What is HTTP hijacking, what is DNS hijacking?
HTTP hijacking monitors specific data in the communication channel between a user and the target service, and when certain conditions are met, inserts crafted network packets that cause the client to display promotional ads or unwanted content.
DNS hijacking, also known as domain hijacking, intercepts DNS resolution requests within a compromised network, returning fake IP addresses or no response, leading users to incorrect or non‑existent sites.
Example 1
An advertisement appears at the top of the Youku client page, even though it was not added by Youku.
Example 2
Traditional web pop‑up ads have migrated to mobile, showing intrusive or malicious content.
Example 3
A page from a car‑related app is replaced with a different page after hijacking.
Causes
1. Ad injection
Vendors push rogue ads into various applications to promote their products.
2. Small operators use caching to fake fast network
Some operators employ cache techniques to save traffic costs, creating an illusion of a “fast” connection.
3. Malicious attacks
Competitors may launch attacks that inject illegal ads, cache data, or otherwise compromise apps.

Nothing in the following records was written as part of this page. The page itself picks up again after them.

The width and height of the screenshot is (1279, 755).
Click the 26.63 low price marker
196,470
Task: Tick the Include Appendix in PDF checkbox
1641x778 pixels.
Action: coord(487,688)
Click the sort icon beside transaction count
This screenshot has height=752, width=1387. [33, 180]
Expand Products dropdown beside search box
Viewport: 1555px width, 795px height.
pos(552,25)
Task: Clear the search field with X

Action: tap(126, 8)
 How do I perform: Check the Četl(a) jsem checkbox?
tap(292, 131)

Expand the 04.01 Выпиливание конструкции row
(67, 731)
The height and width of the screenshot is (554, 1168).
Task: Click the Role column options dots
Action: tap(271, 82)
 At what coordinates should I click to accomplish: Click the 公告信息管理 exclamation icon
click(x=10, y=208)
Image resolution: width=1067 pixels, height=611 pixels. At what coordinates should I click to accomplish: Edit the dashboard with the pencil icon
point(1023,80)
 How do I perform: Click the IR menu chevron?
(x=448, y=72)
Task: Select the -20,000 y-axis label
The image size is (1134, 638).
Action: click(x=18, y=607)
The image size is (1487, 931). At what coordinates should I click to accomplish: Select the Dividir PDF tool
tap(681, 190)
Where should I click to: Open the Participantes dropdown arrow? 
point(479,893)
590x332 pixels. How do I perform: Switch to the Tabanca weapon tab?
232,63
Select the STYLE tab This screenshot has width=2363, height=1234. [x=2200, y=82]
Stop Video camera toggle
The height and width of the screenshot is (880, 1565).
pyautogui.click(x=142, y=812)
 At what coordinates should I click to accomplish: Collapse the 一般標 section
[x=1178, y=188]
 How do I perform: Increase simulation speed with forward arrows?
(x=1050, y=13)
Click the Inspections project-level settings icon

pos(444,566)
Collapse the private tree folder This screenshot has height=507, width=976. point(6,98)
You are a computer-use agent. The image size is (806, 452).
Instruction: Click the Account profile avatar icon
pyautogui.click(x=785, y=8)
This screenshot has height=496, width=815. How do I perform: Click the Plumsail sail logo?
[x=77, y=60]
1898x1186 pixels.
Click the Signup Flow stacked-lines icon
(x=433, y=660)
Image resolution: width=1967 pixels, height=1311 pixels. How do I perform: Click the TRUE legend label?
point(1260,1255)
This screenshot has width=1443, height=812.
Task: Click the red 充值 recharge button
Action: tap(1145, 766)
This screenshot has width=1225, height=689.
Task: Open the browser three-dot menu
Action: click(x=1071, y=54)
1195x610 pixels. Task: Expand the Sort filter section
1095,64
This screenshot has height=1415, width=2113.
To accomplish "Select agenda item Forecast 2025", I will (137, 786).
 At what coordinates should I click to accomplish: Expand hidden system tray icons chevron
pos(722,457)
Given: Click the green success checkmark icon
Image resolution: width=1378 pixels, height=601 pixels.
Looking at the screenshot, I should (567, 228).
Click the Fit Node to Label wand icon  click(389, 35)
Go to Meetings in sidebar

How does hijacking happen?
Hijacking typically involves a client requesting a DNS server for an IP address. Three factors contribute: vulnerabilities in ISP data centers exploited by insiders or profit‑seeking entities, manipulation of request data, and ISP‑level promotions that intercept and alter traffic, often prompting users to recharge data.
Consequences
1. App data cannot update
2. Illegal redirects, page data not displayed
3. Pop‑up ads affect visual experience
4. Embedded illegal content harms app image
Anti‑hijacking practice
1. Data legitimacy verification
Legitimacy checks assess whether data is complete and timely. A checksum is generated for each piece of content; mismatches indicate tampering.
2. Data timeliness verification
Clients verify the generation timestamp of data against an agreed schedule, using whitelist/blacklist matching to ensure only authorized pages and redirects are allowed.
Solutions
1. Domain hijacking
For DNS hijacking, employ HttpDNS to replace traditional DNS resolution, retrieving IP addresses via HTTP. For HTTP‑layer tampering, modify the link and use a reverse‑proxy mechanism to obtain correct data.
HttpDNS principle
HttpDNS bypasses compromised DNS by querying a dedicated HTTP‑based DNS service, returning one or more legitimate IPs. The client can test these IPs, select the fastest, and periodically re‑measure to maintain optimal performance.
2. Operator cache
Address operator caching by adding cache‑control parameters to request URLs, allowing proper cache invalidation.
3. Illegal redirects
Implement client‑side whitelist/blacklist policies to block unauthorized redirects.
4. Illegal content insertion
Detect and block embedded illegal content through content validation and monitoring.
More methods
1. Network selection
2. Hijack logging system
Clients collect hijack events, compress logs, and send them to a central server for analysis, enabling rapid detection of abnormal spikes.
Real‑time data detection
The chart shows hourly hijack counts, comparing today with yesterday to reveal spikes caused by ISP promotions or attacks.
Success rate comparison
The graph compares total hijacks with successful mitigations, guiding continuous improvement of anti‑hijacking strategies.